Sand, snakes, speedway and ships: A fascinating look at Maroubra’s Coral Sea Park

Published Date
04/05/2017
News Topic
Heritage, Art & Culture
HMAS Canberra, USS Chicago and USS Salt Lake City. May 1942. Image courtesy Australian War Memorial (P02497.003)

As the world marks the 75th anniversary of the Battle of the Coral Sea (4-8 May 1942), Randwick City Council Local Studies Librarian Georgina Keep looks back at the history of Maroubra's Coral Sea Park and the impact of this WWII conflict on the Randwick City community.

Coral Sea Park is situated on a sandy aquifer, part of the Botany Wetlands, extending throughout most of Eastern Sydney. 

This fresh water source became one of Sydney’s earliest supplies of drinking water, but had no doubt helped sustain the local Indigenous population for many thousands of years before European settlement. 

The land around Maroubra and Maroubra Beach was sparsely populated in the nineteenth century, an early watercolour by Miles Dumpy in 1910 shows the local landscape looking towards the beach.

### Data shown
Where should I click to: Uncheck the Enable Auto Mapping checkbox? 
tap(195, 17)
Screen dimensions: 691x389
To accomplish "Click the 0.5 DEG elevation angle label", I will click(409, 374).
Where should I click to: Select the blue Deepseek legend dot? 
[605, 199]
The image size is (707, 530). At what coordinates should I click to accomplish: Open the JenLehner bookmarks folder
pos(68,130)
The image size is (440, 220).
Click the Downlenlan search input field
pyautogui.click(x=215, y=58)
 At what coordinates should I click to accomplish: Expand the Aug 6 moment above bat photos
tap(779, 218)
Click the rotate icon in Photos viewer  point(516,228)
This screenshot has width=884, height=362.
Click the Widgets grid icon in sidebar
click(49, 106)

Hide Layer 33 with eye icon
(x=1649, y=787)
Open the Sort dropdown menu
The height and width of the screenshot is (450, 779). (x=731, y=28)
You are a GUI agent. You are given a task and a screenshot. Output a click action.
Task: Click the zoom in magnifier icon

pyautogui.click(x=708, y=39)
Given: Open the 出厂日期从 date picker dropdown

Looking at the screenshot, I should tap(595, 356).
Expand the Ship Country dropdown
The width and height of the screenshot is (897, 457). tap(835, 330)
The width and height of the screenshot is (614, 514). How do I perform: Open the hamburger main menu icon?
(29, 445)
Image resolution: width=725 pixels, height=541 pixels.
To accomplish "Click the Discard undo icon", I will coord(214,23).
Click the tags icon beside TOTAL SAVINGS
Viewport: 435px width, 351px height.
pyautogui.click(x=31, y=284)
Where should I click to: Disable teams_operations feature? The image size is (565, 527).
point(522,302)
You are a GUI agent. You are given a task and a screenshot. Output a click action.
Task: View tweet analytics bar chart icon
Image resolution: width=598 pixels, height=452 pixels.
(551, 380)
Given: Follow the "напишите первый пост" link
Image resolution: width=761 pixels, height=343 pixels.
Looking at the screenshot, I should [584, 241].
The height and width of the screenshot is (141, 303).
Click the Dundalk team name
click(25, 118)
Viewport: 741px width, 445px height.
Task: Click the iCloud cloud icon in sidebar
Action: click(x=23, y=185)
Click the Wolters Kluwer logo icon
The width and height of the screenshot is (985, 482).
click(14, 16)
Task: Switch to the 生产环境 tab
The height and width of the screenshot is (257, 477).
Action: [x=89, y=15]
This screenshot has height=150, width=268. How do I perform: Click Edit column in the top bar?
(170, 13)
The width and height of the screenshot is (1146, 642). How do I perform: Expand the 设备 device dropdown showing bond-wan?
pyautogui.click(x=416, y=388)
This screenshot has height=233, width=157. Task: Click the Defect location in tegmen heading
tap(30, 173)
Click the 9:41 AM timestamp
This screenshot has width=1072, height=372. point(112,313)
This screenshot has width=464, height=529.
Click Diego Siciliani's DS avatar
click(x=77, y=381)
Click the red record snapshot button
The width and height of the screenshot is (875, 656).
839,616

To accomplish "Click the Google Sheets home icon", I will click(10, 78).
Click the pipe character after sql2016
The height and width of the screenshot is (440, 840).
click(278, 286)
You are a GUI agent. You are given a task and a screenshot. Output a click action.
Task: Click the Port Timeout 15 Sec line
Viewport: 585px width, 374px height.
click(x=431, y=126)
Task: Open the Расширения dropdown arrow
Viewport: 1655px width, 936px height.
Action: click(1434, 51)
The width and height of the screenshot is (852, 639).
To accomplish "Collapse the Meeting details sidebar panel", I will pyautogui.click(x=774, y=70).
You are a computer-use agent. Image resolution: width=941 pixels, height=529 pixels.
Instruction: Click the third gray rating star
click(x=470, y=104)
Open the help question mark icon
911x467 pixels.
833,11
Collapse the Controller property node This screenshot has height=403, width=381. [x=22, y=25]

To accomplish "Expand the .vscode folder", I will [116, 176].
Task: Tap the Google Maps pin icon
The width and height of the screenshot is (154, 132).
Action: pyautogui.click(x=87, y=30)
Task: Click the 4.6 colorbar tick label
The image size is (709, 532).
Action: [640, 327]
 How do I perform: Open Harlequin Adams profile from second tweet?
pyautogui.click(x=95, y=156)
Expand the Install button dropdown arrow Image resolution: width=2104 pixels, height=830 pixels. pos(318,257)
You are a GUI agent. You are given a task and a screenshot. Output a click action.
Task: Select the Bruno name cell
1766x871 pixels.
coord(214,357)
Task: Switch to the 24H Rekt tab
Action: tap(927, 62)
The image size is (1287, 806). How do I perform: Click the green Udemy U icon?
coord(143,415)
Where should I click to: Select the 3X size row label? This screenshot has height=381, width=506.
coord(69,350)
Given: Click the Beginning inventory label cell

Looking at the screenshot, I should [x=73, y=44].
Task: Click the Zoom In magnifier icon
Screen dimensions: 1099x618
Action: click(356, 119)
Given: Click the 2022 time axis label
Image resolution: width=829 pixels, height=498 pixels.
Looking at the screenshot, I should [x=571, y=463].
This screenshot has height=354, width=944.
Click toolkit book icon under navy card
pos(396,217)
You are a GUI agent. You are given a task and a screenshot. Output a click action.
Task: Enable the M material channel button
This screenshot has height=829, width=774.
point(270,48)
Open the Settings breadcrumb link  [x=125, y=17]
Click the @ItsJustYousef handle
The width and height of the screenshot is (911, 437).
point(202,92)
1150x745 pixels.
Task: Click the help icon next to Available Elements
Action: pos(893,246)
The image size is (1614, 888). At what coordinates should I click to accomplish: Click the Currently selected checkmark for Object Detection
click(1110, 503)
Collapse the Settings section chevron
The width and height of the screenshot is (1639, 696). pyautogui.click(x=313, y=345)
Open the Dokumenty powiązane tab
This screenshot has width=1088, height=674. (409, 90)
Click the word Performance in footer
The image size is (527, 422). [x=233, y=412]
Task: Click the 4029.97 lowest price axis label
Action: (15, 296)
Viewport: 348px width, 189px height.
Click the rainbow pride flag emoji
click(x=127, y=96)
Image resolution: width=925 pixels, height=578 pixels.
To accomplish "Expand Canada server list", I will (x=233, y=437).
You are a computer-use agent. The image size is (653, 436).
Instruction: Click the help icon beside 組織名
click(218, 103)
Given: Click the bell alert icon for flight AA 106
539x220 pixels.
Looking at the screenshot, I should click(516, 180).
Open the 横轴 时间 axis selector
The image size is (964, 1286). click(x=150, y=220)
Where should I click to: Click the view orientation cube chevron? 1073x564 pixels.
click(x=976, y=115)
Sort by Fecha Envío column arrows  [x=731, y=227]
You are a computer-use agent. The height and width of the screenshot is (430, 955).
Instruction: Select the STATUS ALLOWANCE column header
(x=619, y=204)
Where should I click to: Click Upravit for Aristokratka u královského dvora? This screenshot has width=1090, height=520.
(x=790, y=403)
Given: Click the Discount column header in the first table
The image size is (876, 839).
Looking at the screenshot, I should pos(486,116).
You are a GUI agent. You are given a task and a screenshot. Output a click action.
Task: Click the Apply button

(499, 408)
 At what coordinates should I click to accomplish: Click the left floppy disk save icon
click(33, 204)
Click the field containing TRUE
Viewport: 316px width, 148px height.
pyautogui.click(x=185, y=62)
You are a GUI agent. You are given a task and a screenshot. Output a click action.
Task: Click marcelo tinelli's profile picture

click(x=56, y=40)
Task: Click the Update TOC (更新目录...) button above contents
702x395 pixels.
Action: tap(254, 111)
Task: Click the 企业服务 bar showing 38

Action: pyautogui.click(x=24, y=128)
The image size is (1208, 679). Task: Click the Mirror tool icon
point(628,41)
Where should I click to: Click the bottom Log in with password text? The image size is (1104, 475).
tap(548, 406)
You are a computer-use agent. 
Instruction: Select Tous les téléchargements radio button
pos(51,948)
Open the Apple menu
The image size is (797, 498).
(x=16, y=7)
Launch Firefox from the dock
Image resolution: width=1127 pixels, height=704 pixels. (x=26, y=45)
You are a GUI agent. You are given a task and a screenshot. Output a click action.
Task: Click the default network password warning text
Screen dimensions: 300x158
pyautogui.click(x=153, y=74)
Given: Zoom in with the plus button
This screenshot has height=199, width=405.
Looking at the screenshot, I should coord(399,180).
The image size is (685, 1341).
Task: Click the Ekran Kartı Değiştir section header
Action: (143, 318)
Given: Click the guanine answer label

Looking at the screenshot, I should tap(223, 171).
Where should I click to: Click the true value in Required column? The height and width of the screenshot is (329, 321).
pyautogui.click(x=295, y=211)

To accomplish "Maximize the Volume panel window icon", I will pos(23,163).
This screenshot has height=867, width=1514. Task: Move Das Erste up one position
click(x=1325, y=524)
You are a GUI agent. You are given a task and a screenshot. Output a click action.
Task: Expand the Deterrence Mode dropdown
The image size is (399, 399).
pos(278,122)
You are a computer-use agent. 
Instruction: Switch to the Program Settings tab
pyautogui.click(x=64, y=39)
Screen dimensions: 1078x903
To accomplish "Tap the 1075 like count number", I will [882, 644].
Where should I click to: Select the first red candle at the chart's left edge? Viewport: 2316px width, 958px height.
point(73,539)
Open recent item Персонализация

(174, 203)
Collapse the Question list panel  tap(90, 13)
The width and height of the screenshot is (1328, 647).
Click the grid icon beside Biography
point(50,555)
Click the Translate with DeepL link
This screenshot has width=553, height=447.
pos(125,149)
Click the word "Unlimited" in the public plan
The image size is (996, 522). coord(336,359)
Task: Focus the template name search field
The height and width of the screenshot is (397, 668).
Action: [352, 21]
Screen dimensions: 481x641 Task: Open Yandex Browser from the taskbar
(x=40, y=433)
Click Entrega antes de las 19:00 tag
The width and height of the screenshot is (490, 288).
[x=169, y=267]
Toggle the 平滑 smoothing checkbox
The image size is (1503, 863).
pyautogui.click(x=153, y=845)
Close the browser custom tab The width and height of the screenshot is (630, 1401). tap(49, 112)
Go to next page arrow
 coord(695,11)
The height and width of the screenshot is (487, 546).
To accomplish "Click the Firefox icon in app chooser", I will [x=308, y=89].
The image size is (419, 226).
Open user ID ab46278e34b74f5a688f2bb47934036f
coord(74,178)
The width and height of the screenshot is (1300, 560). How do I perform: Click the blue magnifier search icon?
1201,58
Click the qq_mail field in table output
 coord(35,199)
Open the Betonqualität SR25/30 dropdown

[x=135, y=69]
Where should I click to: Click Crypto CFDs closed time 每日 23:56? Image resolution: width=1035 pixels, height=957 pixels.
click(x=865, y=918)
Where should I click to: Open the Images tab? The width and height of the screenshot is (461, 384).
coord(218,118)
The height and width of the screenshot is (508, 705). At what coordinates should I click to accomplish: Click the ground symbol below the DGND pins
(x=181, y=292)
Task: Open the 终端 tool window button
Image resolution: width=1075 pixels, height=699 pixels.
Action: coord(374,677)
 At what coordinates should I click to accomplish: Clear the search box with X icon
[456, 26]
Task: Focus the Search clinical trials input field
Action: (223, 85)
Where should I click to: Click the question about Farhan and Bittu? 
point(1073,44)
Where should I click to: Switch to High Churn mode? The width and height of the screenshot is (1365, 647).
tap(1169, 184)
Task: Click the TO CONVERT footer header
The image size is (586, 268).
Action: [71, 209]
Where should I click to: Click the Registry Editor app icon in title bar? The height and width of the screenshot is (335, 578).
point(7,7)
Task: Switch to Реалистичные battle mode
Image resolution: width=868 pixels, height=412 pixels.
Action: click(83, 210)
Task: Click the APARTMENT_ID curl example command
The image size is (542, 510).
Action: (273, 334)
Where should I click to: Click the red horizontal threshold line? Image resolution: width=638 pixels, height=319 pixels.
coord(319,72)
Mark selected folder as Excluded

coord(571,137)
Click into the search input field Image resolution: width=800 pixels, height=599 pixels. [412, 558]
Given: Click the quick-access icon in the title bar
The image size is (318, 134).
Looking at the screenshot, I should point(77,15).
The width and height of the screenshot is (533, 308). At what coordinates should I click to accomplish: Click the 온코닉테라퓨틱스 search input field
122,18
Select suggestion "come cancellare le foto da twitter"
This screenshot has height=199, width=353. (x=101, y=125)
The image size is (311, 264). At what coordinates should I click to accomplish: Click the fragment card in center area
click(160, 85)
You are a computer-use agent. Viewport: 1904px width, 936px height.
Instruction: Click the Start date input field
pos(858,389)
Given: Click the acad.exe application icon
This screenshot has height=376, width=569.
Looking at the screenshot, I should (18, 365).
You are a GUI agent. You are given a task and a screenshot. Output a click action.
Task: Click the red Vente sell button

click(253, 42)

### Task 1
List every ship named in the image caption of the Coral Sea Park article.
### Task 2
Reproduce the part of the Coral Sea Park article that begins with the words containing "Published Date" and ends with "War Memorial (P02497.003)".
### Task 3
Carry on writing the Coral Sea Park article from the point where it stops.

### Answer 1
HMAS Canberra, USS Chicago, USS Salt Lake City

### Answer 2
Published Date
04/05/2017
News Topic
Heritage, Art & Culture
HMAS Canberra, USS Chicago and USS Salt Lake City. May 1942. Image courtesy Australian War Memorial (P02497.003)

### Answer 3
The vista includes the Mortgage Agency C/L owned woolwash, established many years before this, by Humphrey McKeon. It was situated to take advantage of the swampy land, utilising the water in its manufacturing processes.  It also shows the native vegetation, Xanthorrhoea still prevalent at this time, thriving in the sandy soil. It captures an idyllic location, somewhat isolated and remote from the congestion of inner city Sydney.

Colour Sketch of Maroubra Beach, Sydney, NSW January 1910, Myles J Dunphy. Courtesy: MLMSS4457, Mitchell Library, SLNSW.

Maroubra the suburb began to take shape when Herbert Dudley, a local land owner and real estate developer, started offering land for sale in this picturesque location. To lure prospective residents away from the centre of Sydney, he built Dudley’s Emporium on the corner of Anzac Parade and Maroubra Bay Road. Taking full advantage of the commuter tram service along Anzac Parade, Dudley made a fortune. By the 1920s, Maroubra was booming.

One of the attractions of the suburb, by the mid-1920s, was the Maroubra Speedway. Enthusiasts from all over Sydney flocked to the corner of Anzac Parade and Fitzgerald Avenue Maroubra to witness the daring exploits of these motoring speed demons. 

Racing at the Maroubra Speedway. Courtesy: Home and Away Collection, State Library of New South Wales 
The following is an extract of the history of the speedway taken from (Randwick: a Social History, pp199-203)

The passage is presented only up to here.